Both processors achieve the bulk of their floating point performance by vector operations on 128-bit registers. Normally this means processing 4 32-bit floats at once; double the vector GFLOPs numbers for the (rare) case of 16-bit floats, halve them for the (somewhat more common) case of double-precision floats. The Altivec instruction set includes 'fused multiply-add', which is probably implemented by the vector units of all the processing cores in question. This doubles the theoretical peak GFLOPs, for the unrealistic case that every instruction is a multiply-add. In theory each processor will do a minimum of one instruction per cycle if the decoders are kept fed, but in practice the PowerPC architecture has multi-cycle latencies that delay serial execution of instructions that depend on each other. These are 6 cycles for FPU operations and 8 cycles for vector FP operations on the G5, probably similar on the two console CPUs (maybe less for the PS3's SPUs as they have a simpler design). Finally the CPUs in both consoles run at a clock speed of 3.2 GHz.
The Xbox 360 has 'one VMX unit per core', which if it resembles the G5 means one fully functional vector execution unit and one multiply/add unit, plus two floating point units. The G5 has a theoretical issue width of eight, so the Xbox 360 is unlikely to be decode limited. The theoretical streaming compute power (for single-precision values) is 2 x 3.2 x 4 = 25.6 GFLOPS for the vector units and 2 x 3.2 = 6.4 GFLOPS for the floating point units in each core. That gives a theoretical upper bound of 96 GigaFLOPS for the Xbox (172.8 with only fused multiply-adds or 16-bit data), less than 10% of the 'well over 1 Tflop' that 'SoothingRelease' claimed. In practice interleaving vector and scalar FPU code is hard, and IPC will be dragged down by branches and serial dependencies. The XBox 360's single threaded IPC will probably be comparable to an XServe G5 running scientific applications; perhaps a little over 1. Assuming that the SMT is quite a bit more efficient than Hyperthreading in the P4, a sustained IPC of 2 might not be unreasonable, giving a total system performance of about 75 GFlops for six threads of vector-heavy code.
The Playstation 3's cores are issue limited; they have a maximum sustained IPC of 2. For pure vector operations this again gives 25.6 GFLOPS, this time for each whole core. This gives a theoretical maximum system performance of 204.8 Gigaflops (409.6 with fused multiply-adds or 16-bit data). However this cannot be achieved even in principle because other program logic including load-stores must compete for decode slots with vector operations. Combined with the lack of the ability to reorder instructions, I would guess a single-threaded IPC a little lower than the Xbox, I would guess about 0.8. On the plus side this will allow SMT in the PPU to work a little better, achieving a joint IPC of perhaps 1.5. This gives a total system performance of about 90 GFlops for nine threads of vector-heavy code.

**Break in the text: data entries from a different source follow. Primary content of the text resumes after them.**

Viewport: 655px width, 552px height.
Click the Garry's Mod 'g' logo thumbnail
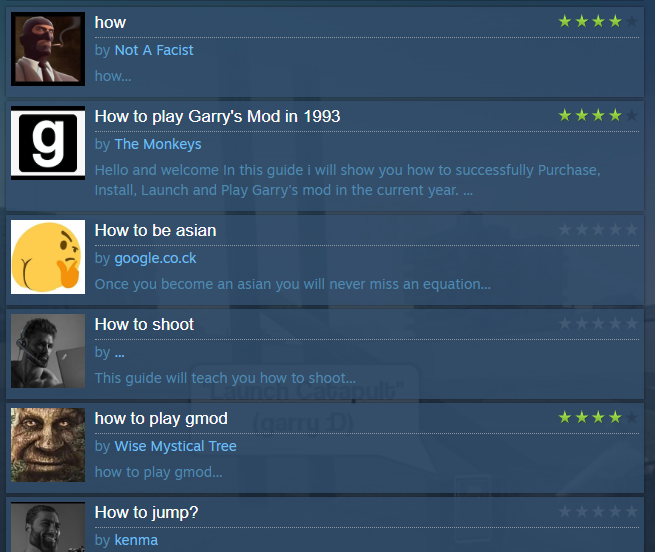48,143
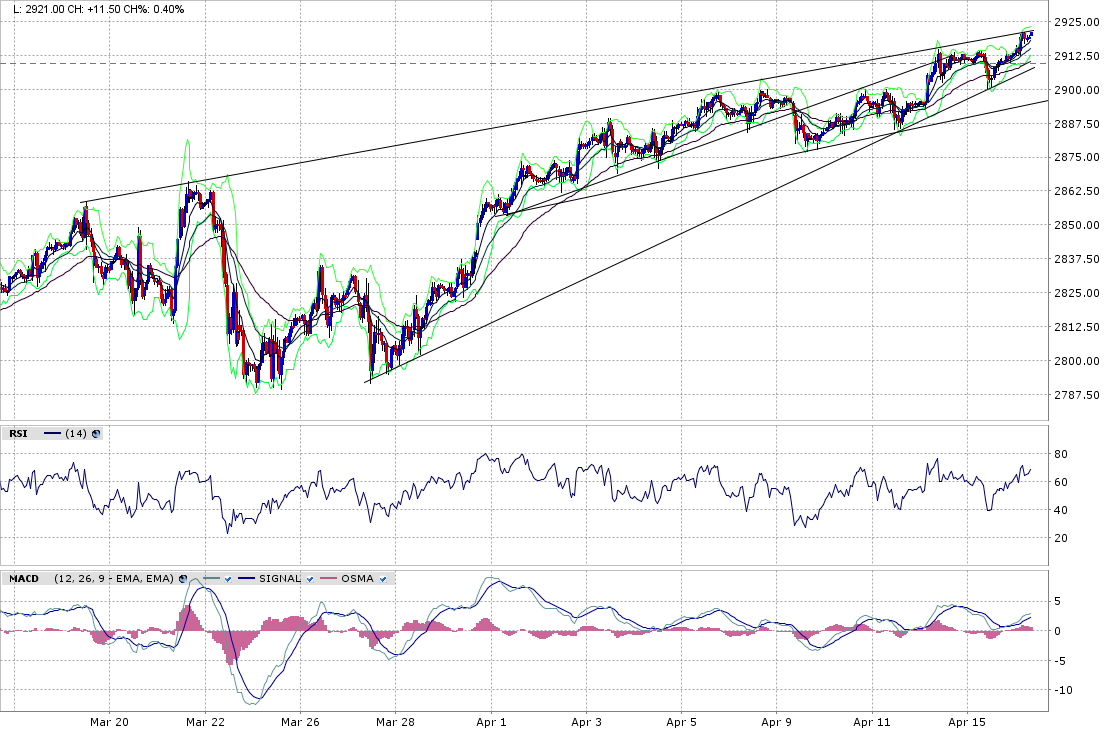1108x736 pixels.
Task: Click the OSMA pink line swatch
Action: coord(328,578)
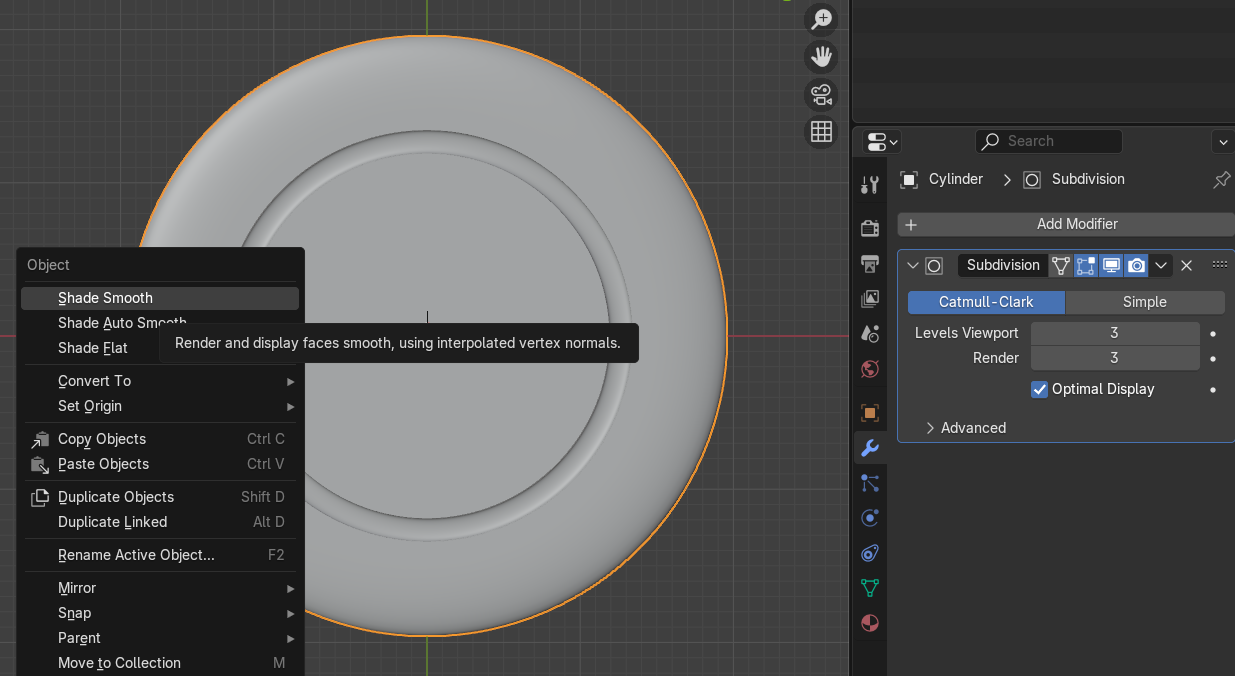
Task: Open the Physics properties tab icon
Action: (870, 518)
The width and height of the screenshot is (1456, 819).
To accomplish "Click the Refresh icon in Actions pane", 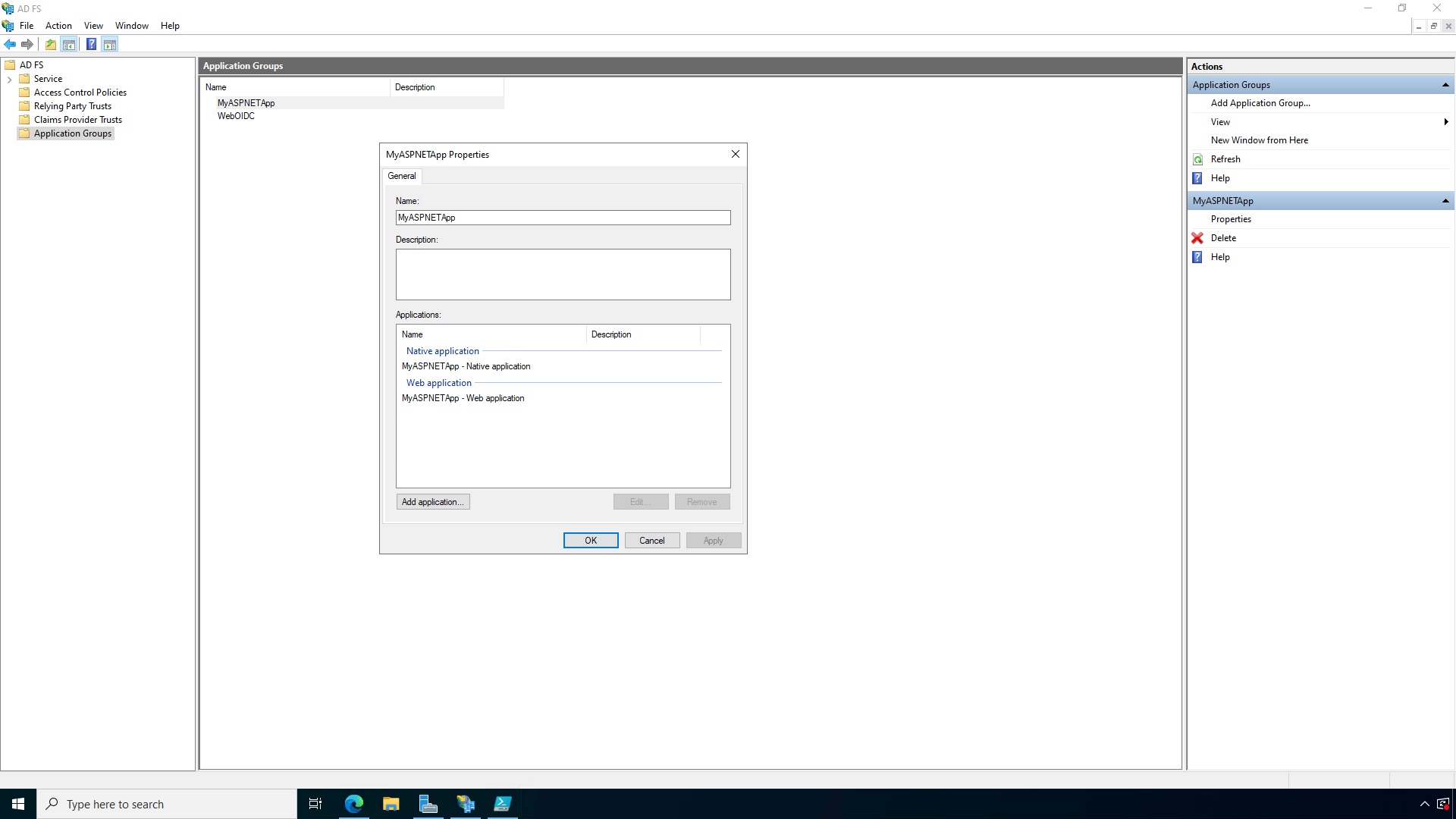I will pyautogui.click(x=1197, y=159).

The results of this rough analysis; the PS3 has a little over twice the /theoretical/ compute power of the XBox360, but probably only about 0-50% more on realistic game code. However the PS3 also has a much faster memory interface, a very efficient intercore interconnect and probably a faster GPU (the exact details aren't available yet). As such 'twice as powerful as the Xbox 360' is probably fair as a rough description.
SoothingRelease; the 1 TeraFLOP Microsoft claims for the XBox 360 is an 'overall system performance' that most definitely includes the GPU. This is made clear on the official spec page on
www.xbox.com. I haven't seen the power of the CPU alone stated anywhere. 200 gigaflops for the Cell sounds entirely reasonable as either (a) a theoretical peak value for normal operations or (b) a real benchmark using 16 bit values or fused multiply-adds. Sony claims 2 TeraFLOPs for total system performance, which implies a GPU twice as powerful as Microsoft's, but the relationship between theoretical peak FLOPs and actual performance is even more murky for GPUs than it is for CPUs. Regardless, 'the PS3 is twice as powerful as the XBox 360' still sounds right as an overall characterisation.
If anyone can see errors in the above analysis or has more specific information, please do correct me.